## TASK INSTRUCTIONS
Copy the data below word for word, starting with its first line and going on through the line with "Looking at the screenshot, I should coord(659,382).", and leave the pictures out of your copy.

▬▬▬

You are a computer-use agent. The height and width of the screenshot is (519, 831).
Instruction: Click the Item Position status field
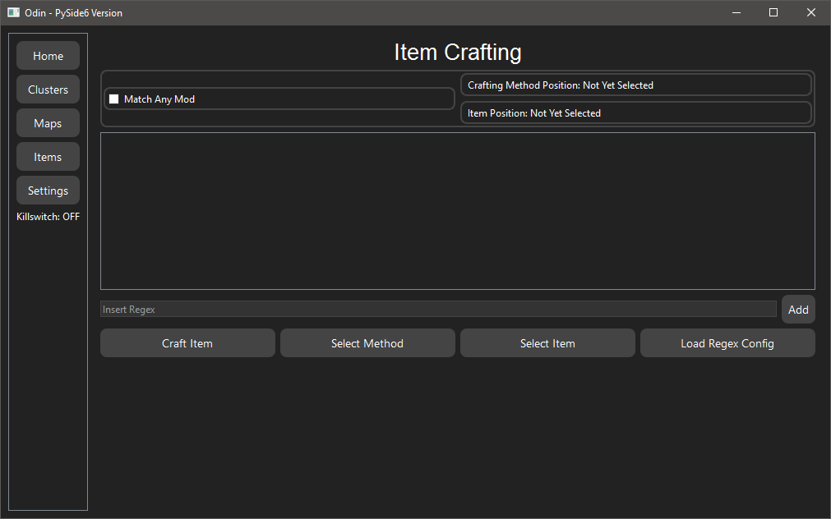point(635,113)
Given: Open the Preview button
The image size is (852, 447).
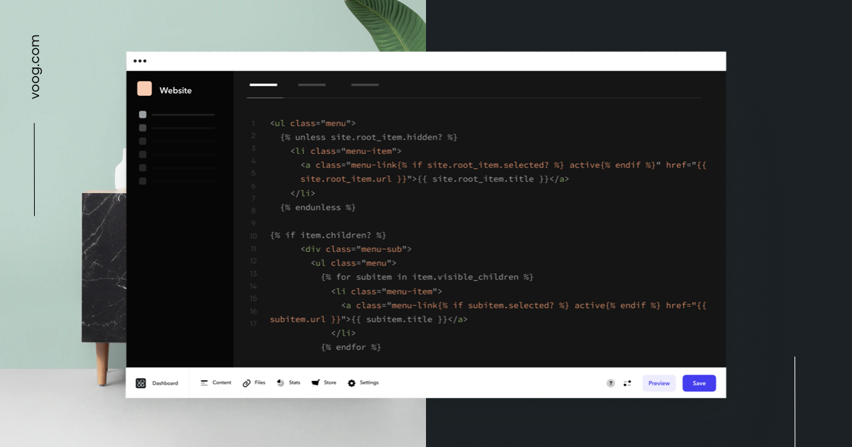Looking at the screenshot, I should coord(659,382).
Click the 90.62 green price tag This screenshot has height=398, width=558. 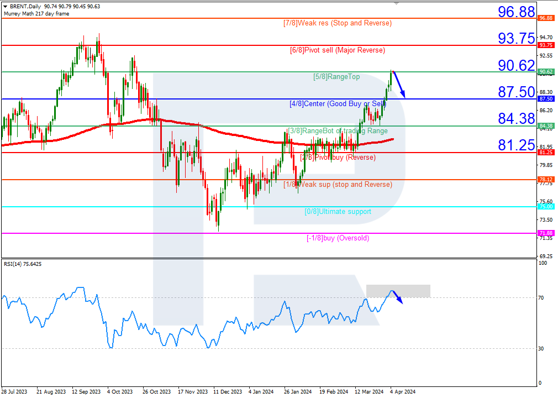[546, 71]
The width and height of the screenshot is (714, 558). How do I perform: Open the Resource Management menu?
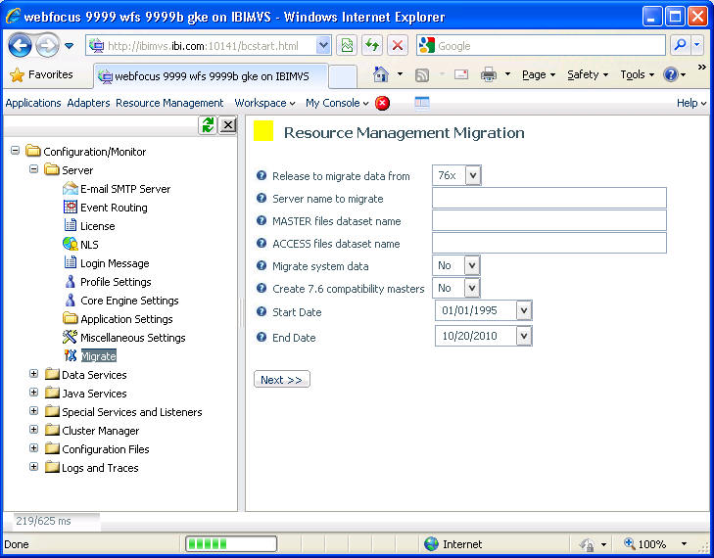pyautogui.click(x=169, y=103)
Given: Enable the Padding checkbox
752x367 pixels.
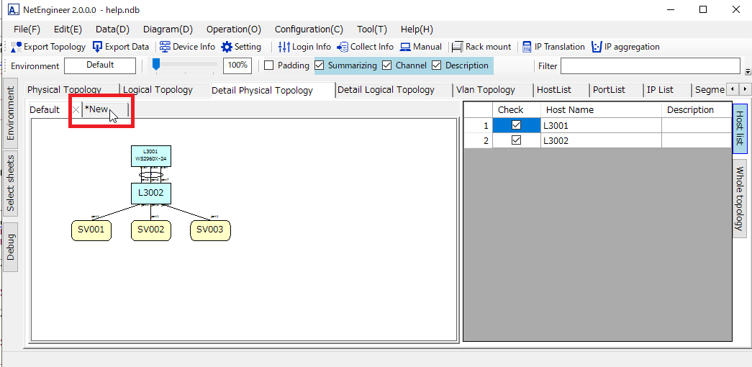Looking at the screenshot, I should pos(269,65).
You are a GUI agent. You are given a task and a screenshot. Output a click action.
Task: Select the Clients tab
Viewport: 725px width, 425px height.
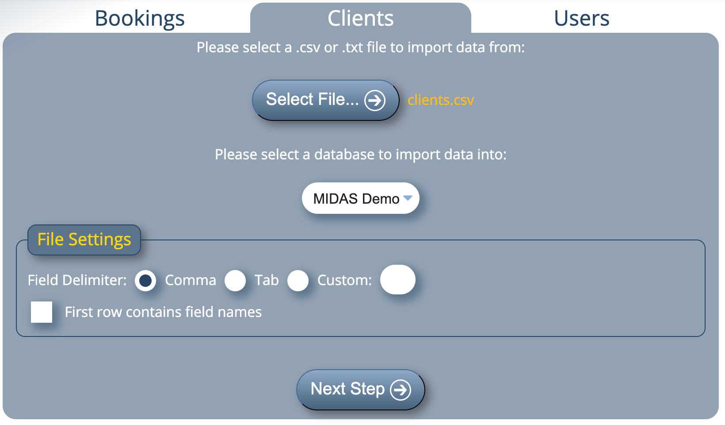tap(360, 18)
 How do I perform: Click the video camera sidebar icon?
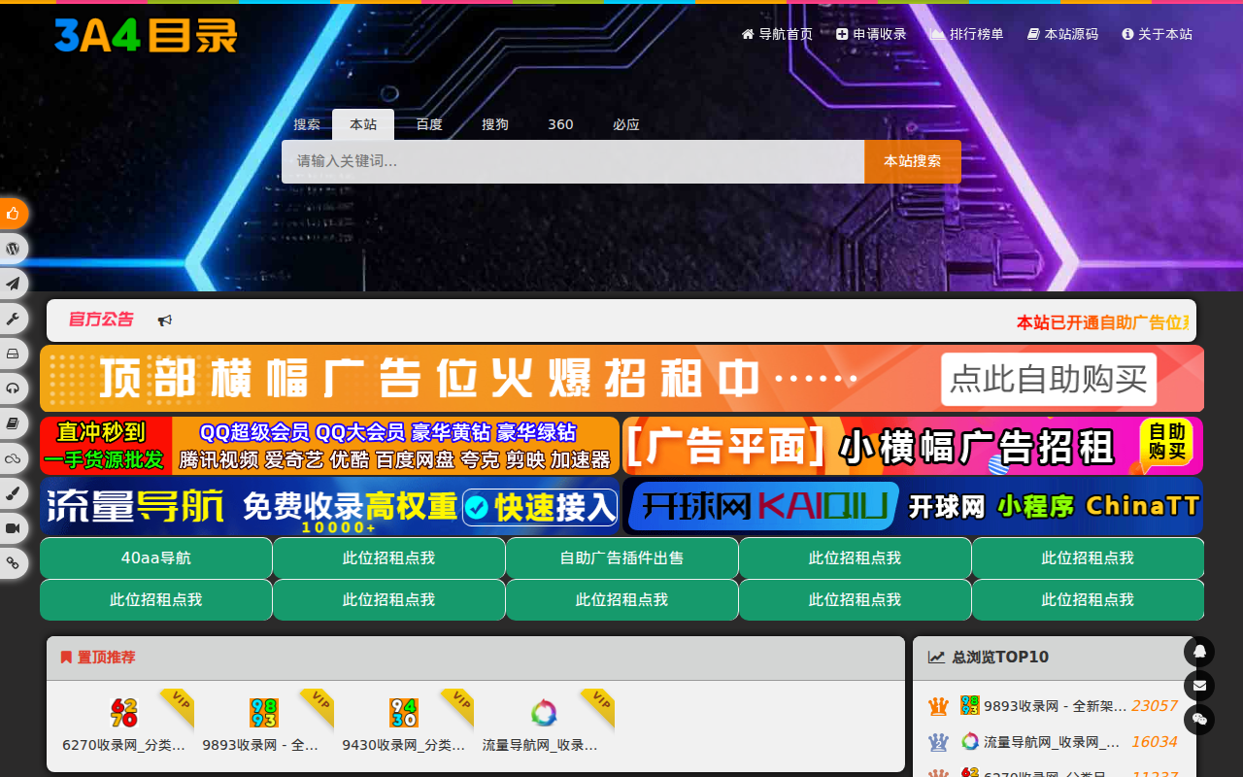pyautogui.click(x=13, y=528)
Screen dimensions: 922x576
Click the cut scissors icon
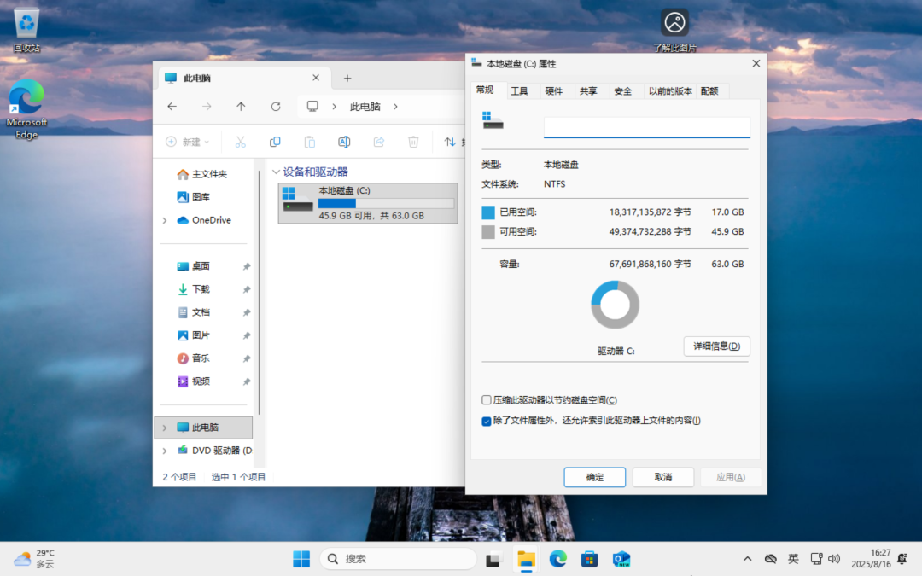coord(240,142)
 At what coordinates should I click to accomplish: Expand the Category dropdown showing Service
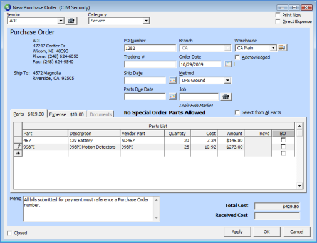(x=146, y=21)
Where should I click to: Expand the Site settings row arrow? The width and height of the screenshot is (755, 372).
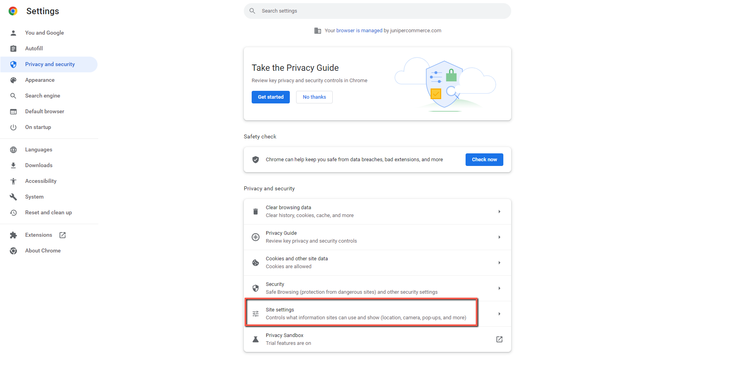[499, 314]

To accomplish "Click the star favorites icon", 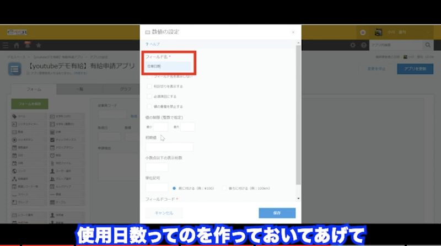I will tap(37, 45).
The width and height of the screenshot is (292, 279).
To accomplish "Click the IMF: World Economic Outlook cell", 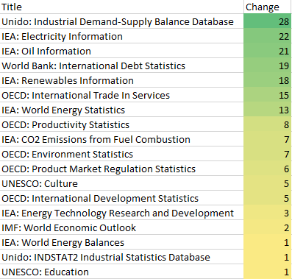I will click(121, 227).
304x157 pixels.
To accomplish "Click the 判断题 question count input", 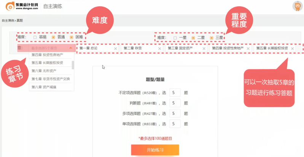I will (x=175, y=103).
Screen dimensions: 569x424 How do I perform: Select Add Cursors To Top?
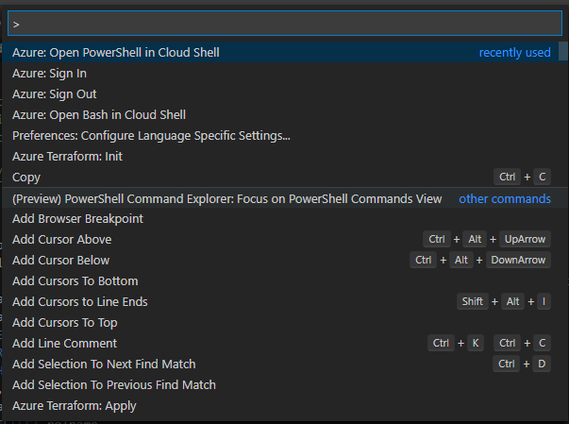(65, 323)
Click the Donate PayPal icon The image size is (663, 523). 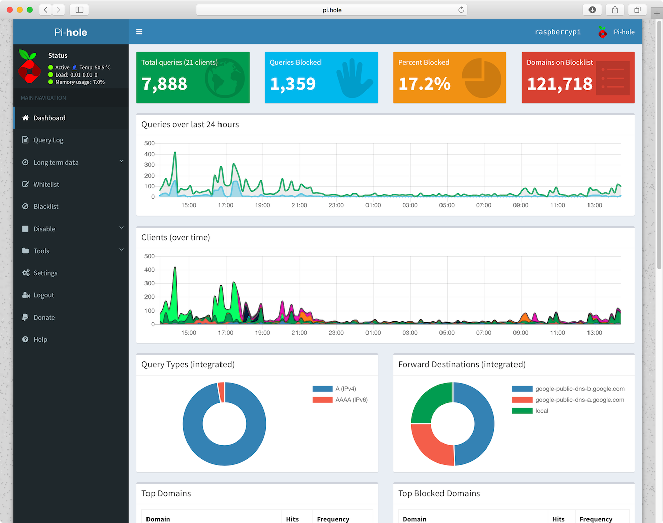pyautogui.click(x=25, y=317)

▬▬▬

## OUTPUT FOR THIS TASK
You are a computer-use agent. The height and width of the screenshot is (519, 831).
Instruction: Click the Item Position status field
point(635,113)
Given: Open the Preview button
The image size is (852, 447).
Looking at the screenshot, I should coord(659,382).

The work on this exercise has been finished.